A client is admitted for alcohol detoxification and reports feeling anxious, tremulous, and nauseated. Vital signs include BP 150/90 mmHg, pulse 120 bpm, and diaphoresis. The client is alert but irritable. Which nursing intervention should be implemented first?

Answer & explanation

Correct: Administer a prescribed benzodiazepine for withdrawal symptoms.

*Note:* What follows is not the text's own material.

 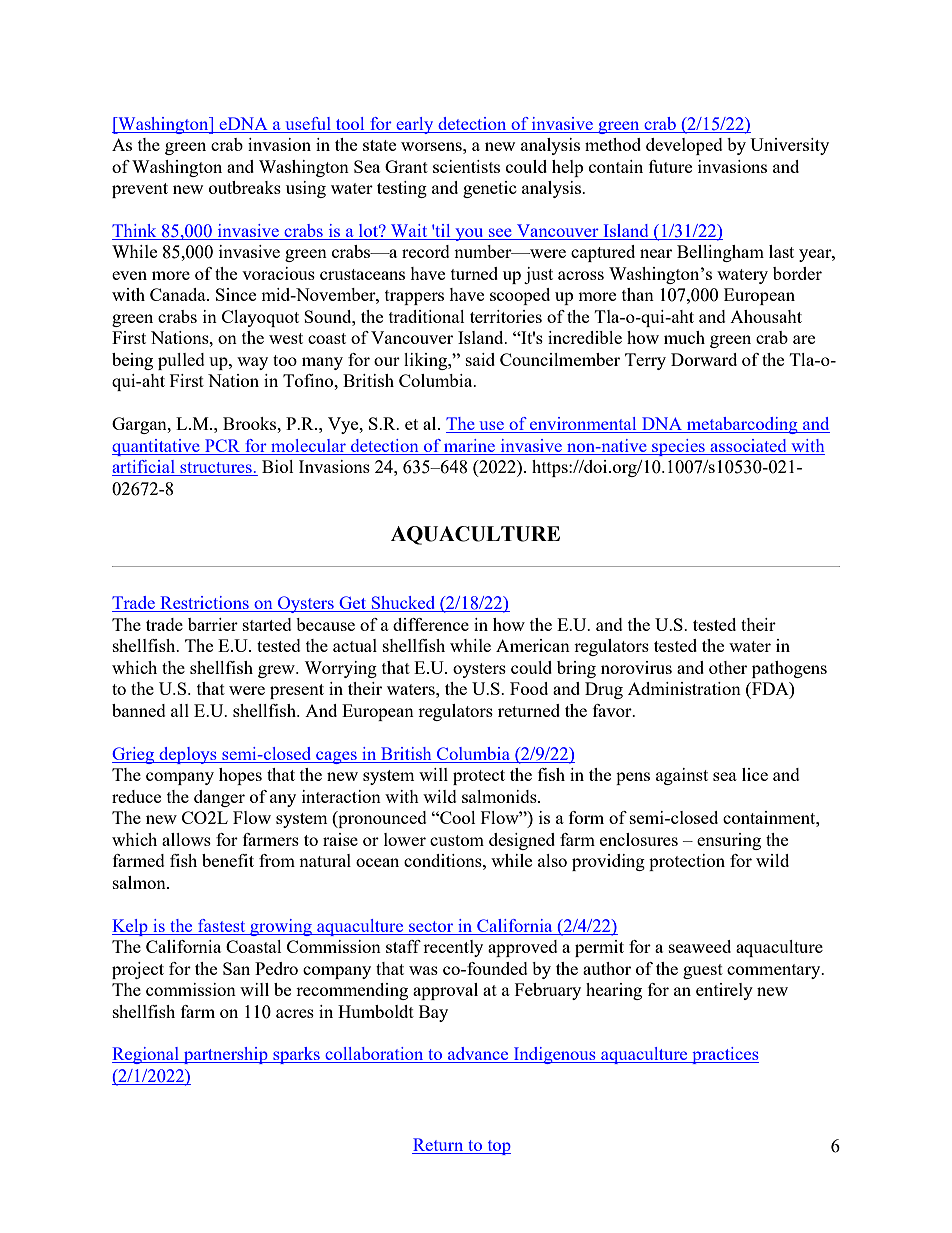 I want to click on deploys, so click(x=188, y=755).
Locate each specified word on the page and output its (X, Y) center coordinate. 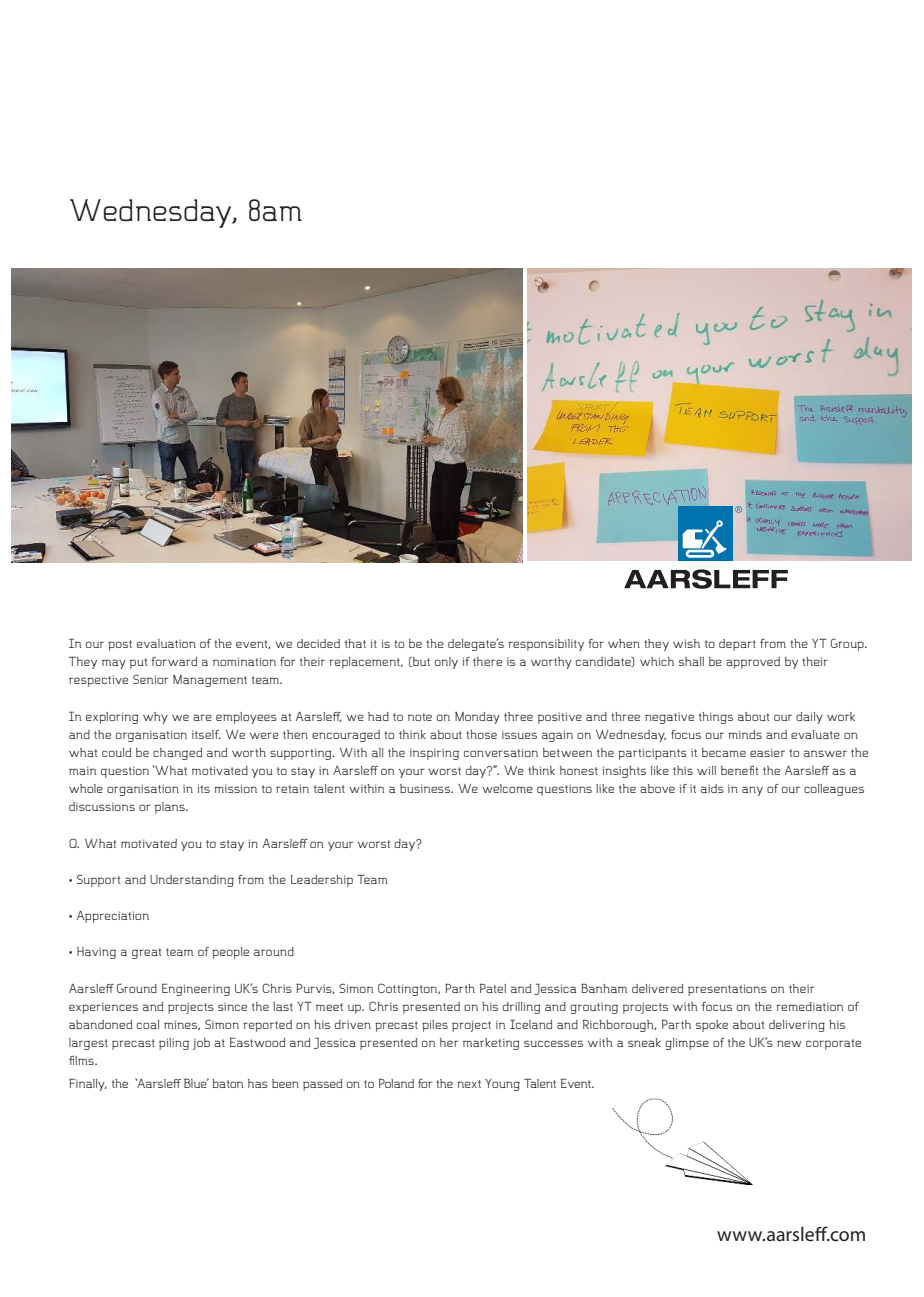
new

During alcohol withdrawal, the client is at significant risk for progression to severe complications including seizures and delirium tremens, which can be fatal. The clinical picture described — anxiety, tremors, nausea, elevated blood pressure at 150/90 mmHg, tachycardia at 120 bpm, and diaphoresis — indicates active autonomic hyperactivity consistent with moderate to severe alcohol withdrawal. The first priority intervention is administering the prescribed benzodiazepine, as this class of medication is the gold standard for managing alcohol withdrawal symptoms by enhancing GABA activity to suppress CNS hyperexcitability and prevent seizure progression. Assessing the client for risk of injury is important and should occur as part of the ongoing assessment, but it is not the immediate first action when withdrawal symptoms are already clinically present and a medication order exists to address them. Encouraging the client to verbalize guilt is a psychotherapeutic intervention appropriate later in recovery, not during acute withdrawal management. Administering thiamine and vitamins is essential to prevent Wernicke's encephalopathy and should be done early, but addressing the life-threatening physiological withdrawal process with a benzodiazepine takes precedence in the immediate moment. Safety through pharmacological stabilization is the first nursing priority.